トヨタ ハイラックスサーフ(N180系)

アヒルと鴨のコインロッカー トヨタ ハイラックスサーフ(N180系)|映画の名車
物語の要所で登場する河崎(瑛太)の愛車はトヨタ ハイラックスサーフ。初代は1983年より4Runnerの名で米国にて販売され、1984年からは日本国内でも販売を開始。SUVという言葉が浸透する以前から、多用途レジャー対応のワゴン車として親しまれてきた。河崎が駆るのは1995年発売の3代目。悪路をものともしないサーフを使って、河崎が何を企んでいたのかは…観てのお楽しみだ。

日産 キューブ

アヒルと鴨のコインロッカー 日産 キューブ|映画の名車
ぶっきら棒な口調で、いつも怒っているように見えるペットショップの店長・麗子(大塚寧々)が乗るのは日産キューブ。
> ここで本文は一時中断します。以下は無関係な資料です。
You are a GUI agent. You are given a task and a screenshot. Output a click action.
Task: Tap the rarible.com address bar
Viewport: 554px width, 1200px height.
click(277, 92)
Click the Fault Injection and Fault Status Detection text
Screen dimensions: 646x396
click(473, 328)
マーチをベースにした“コンパクトでハイトなワゴン”として1997年に発表。若者を中心にスマッシュヒットを飛ばした。麗子の愛車は2002年秋にモデルチェンジを果たした2代目(前期型)。文字通りキューブ状の外見をもつユニークなクルマであり、室内は広々とした作りになっている。